Die Prüfungen erfolgen durch den zuständigen regionalen Prüfungsausschuss, der paritätisch mit Vertreter:innen der Kassenärztlichen Vereinigung (KV) und der Krankenkassen besetzt ist. Dabei werden zwei Verfahrenstypen unterschieden:

  • Richtgrößenprüfung (statistisch): Überprüfung auf Überschreitung vorgegebener Mittelwerte im Quartalsdurchschnitt.

  • Einzelfallprüfung (anlassbezogen): Auswertung individueller Verordnungen bei konkretem Verdacht auf Unwirtschaftlichkeit.

Kommt es zur Beanstandung, erhalten die betroffenen Ärztinnen oder Ärzte einen Regressbescheid mit Begründung, Rechtsgrundlage und Rückforderungsbetrag.

Rechtsmittel und Vergleichsmöglichkeiten

Gegen einen Regressbescheid kann binnen eines Monats Widerspruch eingelegt werden (§ 84 SGG). Zusätzlich besteht gemäß § 106 Abs. 5a SGB V die Möglichkeit, eine einvernehmliche Regelung mit dem Prüfungsausschuss zu schließen, die den Regressbetrag um bis zu 20 % reduziert. Diese sogenannte „Vergleichsvereinbarung“ schließt allerdings eine anschließende Klage aus.

Für die Widerspruchsführung ist eine medizinisch und formal fundierte Argumentation erforderlich. Häufig ist die Hinzuziehung von Arzneimittelkommissionen oder Rechtsbeiständen sinnvoll.

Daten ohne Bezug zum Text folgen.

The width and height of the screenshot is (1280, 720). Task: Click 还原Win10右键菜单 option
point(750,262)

Prävention: Wie lässt sich ein Regress vermeiden?

Vertragsärztinnen und -ärzte können durch folgende Maßnahmen ihr Risiko minimieren:

  • Orientierung an G-BA-Richtlinien, Arzneimittelvereinbarungen und regionalen Empfehlungen

  • Dokumentation besonderer medizinischer Gründe bei abweichenden oder kostenintensiven Verordnungen

  • Teilnahme an spezifischen Fortbildungen zur Verordnungspraxis

Nutzung von Arzneimittelinformationsdiensten der KV oder Fachgesellschaften

Auch IT-gestützte Tools zur Verordnungssteuerung (z. B. Software-Checks auf Wirtschaftlichkeit) können in der Praxis hilfreich sein.

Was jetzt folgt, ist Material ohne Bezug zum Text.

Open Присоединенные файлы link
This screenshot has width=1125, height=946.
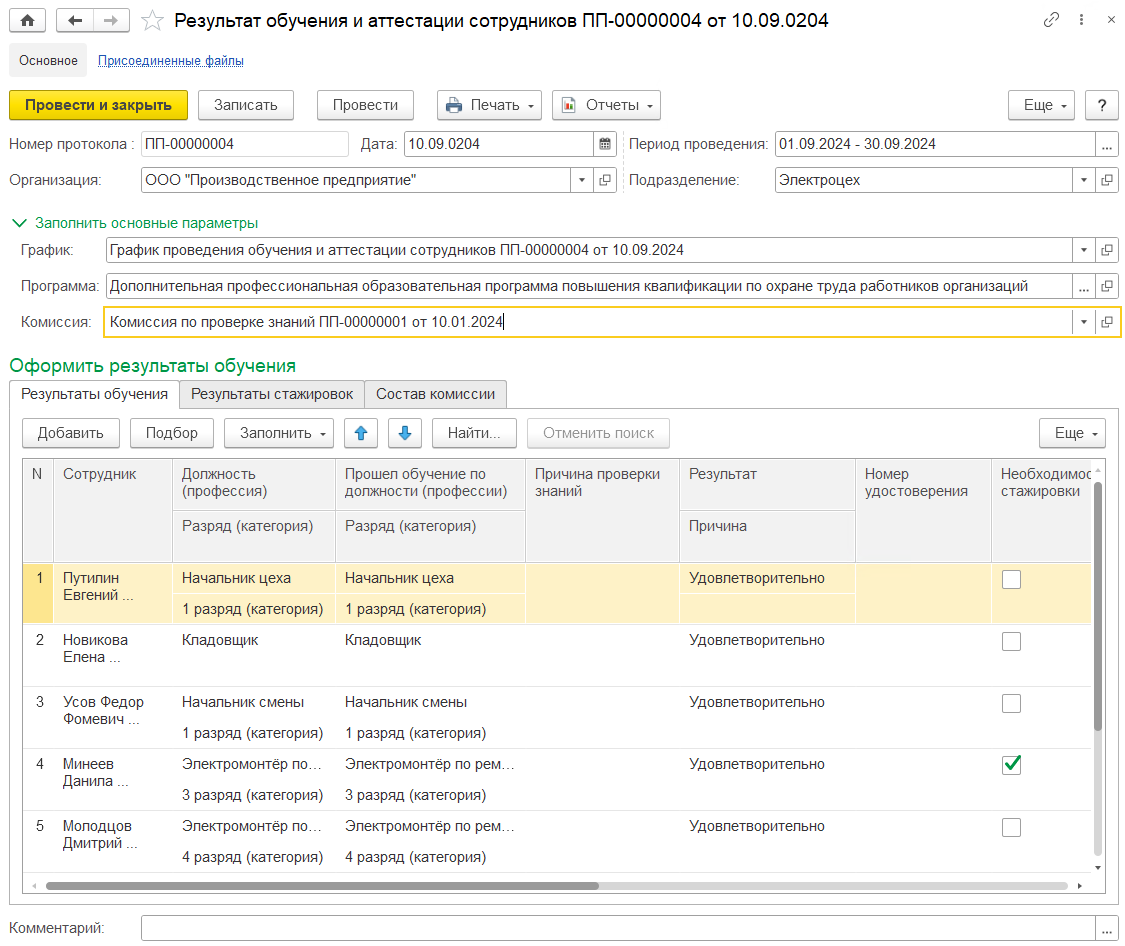point(171,61)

FAQ – Arzneimittelregress in der ärztlichen Versorgung

Was ist ein Arzneimittelregress konkret?

Ein Regress bezeichnet die Rückforderung von Medikamentenkosten durch die GKV, wenn eine ärztliche Verordnung als unwirtschaftlich oder nicht notwendig bewertet wird.

Wann droht ein Regress?

Ein Regress droht bei Verstößen gegen das Wirtschaftlichkeitsgebot, etwa bei Verordnung nicht zugelassener Arzneimittel, bei Überschreitungen von Richtgrößen oder fehlender Indikationsdokumentation.

Wie wird der Regressbetrag berechnet?

Er entspricht dem Netto-Wert der beanstandeten Verordnung. Der Betrag wird von der Gesamtvergütung der ärztlichen Leistung abgezogen.

Kann man sich gegen den Regress wehren?

Ja. Ärztinnen und Ärzte haben das Recht, innerhalb eines Monats Widerspruch einzulegen. Die Einleitung eines sozialgerichtlichen Verfahrens ist möglich – es sei denn, ein Vergleich wurde akzeptiert.

Was bringt ein Vergleich mit dem Prüfungsausschuss?

Ein Vergleich ermöglicht die Reduktion der Regresshöhe um bis zu 20 %, verzichtet jedoch auf die Option der gerichtlichen Überprüfung.

Wie kann man einen Regress am besten vermeiden?

Durch wirtschaftlich begründete Verordnungsweise, leitlinienkonforme Therapie, dokumentierte Abweichungen und regelmäßige Schulungen zur Arzneimittelverordnung.